22 Juin | Actuel
Le “ménage” à faire dans le schéma IFC pour le rendre plus compréhensible
La première interview de notre série des « les Sessions du BIM »: Le “ménage” à faire dans le schéma IFC pour le rendre plus compréhensible avec Yohann Schatz, Collaborateur scientifique HES, Filière génie civil, HEPIA
Peux-tu te décrire en quelques mots, ainsi que ton équipe ?
Après mes études d’ingénieur civil à l’INSA, j’ai intégré le groupe de recherche “Méthodes Innovantes pour la Construction” dirigé par Bernd Domer (Dr. Pr.) en tant que collaborateur scientifique, motivé à l’idée de travailler sur des sujets très orientés computer science/data science car cela correspond à mes centres d’intérêt et à mes compétences.
Notre équipe, basée à l’HEPIA à Genève, nourrit de grandes ambitions : la première est de soutenir la transition numérique du secteur de la construction en Suisse (par la réalisation de projets de recherche complexes et une offre de formation de qualité), l’autre est de montrer que la Suisse possède un certain savoir-faire dans ce domaine (par des publications et plusieurs participations à des conférences réputées à l’international).
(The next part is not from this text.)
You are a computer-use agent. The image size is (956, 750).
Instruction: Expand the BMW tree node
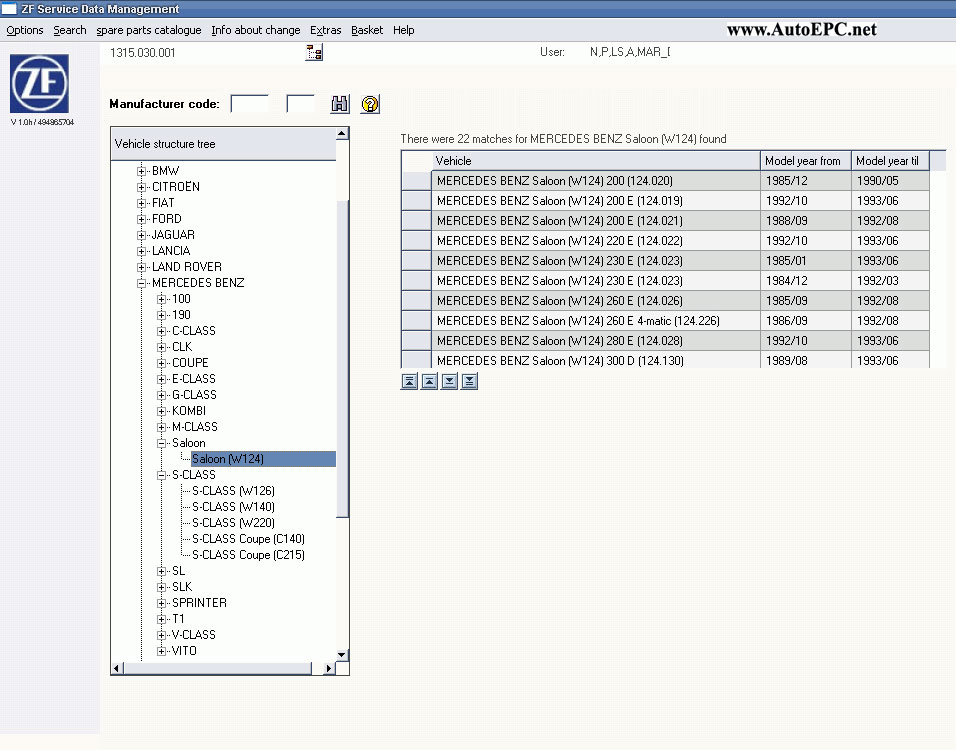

Au niveau de l’enseignement, nous co-dirigeons le CAS en Coordination BIM avec la HEIA-FR (j’en profite pour indiquer que les inscriptions pour l’édition 2024, qui débutera au mois de janvier prochain, sont ouvertes) et enseignons le BIM aux étudiants de Master à la HES-SO ainsi qu’à l’EPFL.
Notre thème de prédilection est l’interopérabilité et l’openBIM. À ce sujet, je vous invite à vous procurer l’ouvrage que nous avons co-écrit avec nos collègues chercheurs du LIM.lab de l’Université de Padoue (Italie) intitulé “Interoperability : an introduction to IFC and buildingSMART standards, integrating infrastructure modeling“, et qui paraîtra ce mois-ci aux éditions EPFL Press.
Peux-tu me donner une définition simple des IFC ?
Les IFC sont aux logiciels BIM ce que l’anglais est pour nous : un outil permettant un échange d’informations entre deux entités qui communiquent différemment. Mais contrairement à l’anglais, les IFC ne correspondent pas à un langage, mais à un modèle de données et à un format d’échange.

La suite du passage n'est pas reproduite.